Hearty enough for a meal, this soup is thick with beans, vegetables, pasta, and flavor. It leans on canned beans and tomatoes, but if you aren’t in a hurry, it’d be even better with homemade.
If you like, toss a couple of Parmesan rinds into the pot while the pasta and vegetables are simmering and/or serve the soup with a topping of freshly shredded Parmesan.
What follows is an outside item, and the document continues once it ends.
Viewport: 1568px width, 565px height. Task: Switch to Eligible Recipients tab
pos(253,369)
On the side, a hunk of warm bread and a crisp, green salad.
WHAT YOU NEED:
2 tablespoons olive oil
1 large onion, cut into 1/4-inch dice
2 stalks celery, cut into 1/4-inch dice
1 large carrot, cut into 1/4-inch dice
4 cloves garlic, pressed through a garlic press or minced
8 cups reduced-sodium chicken or vegetable broth
One 28-ounce can diced tomatoes
One 15-ounce can garbanzo beans, drained
One 15-ounce can kidney beans, drained
1 cup uncooked elbow macaroni pasta
1 cup fresh or frozen peas
2 tablespoons chopped fresh oregano
Salt and pepper to taste
HOW TO MAKE:
In a large saucepan or small stockpot over medium-high heat, warm the oil.
Add the onion and cook, stirring occasionally, for 4 minutes.
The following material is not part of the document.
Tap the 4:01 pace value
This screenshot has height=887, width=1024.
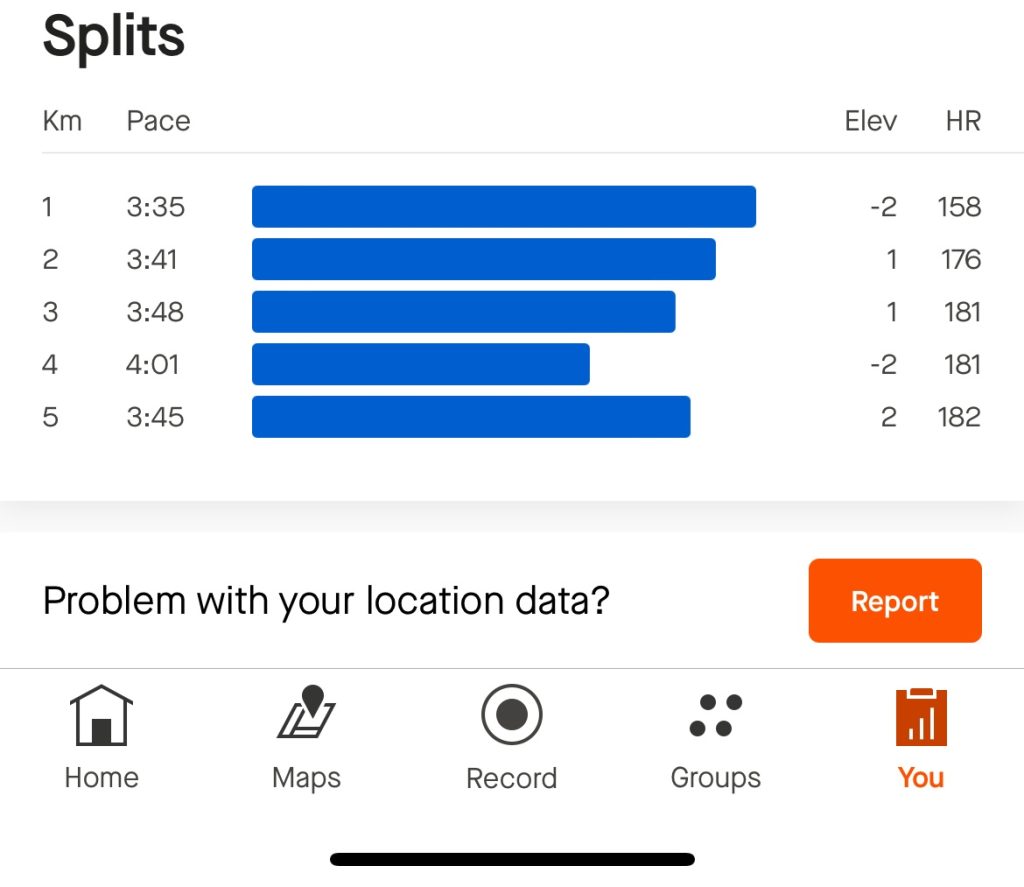(153, 364)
Add the celery, carrot, and garlic and cook, stirring occasionally, until the vegetables are starting to soften, about 3 minutes.
Add the broth, tomatoes, garbanzos, and beans and bring to a boil.
Add the pasta and peas and cook, stirring occasionally, until the vegetables and pasta are tender, about 10 minutes.